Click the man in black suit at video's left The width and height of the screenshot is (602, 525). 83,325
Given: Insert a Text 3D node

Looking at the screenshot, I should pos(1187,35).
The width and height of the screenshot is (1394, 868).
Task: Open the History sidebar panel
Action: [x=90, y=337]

**DIRECTIONS:** Each entry above has to be duplicated exactly as it stands.

**RESULT OF THE TASK:**
Click the man in black suit at video's left The width and height of the screenshot is (602, 525). 83,325
Given: Insert a Text 3D node

Looking at the screenshot, I should pos(1187,35).
The width and height of the screenshot is (1394, 868).
Task: Open the History sidebar panel
Action: [x=90, y=337]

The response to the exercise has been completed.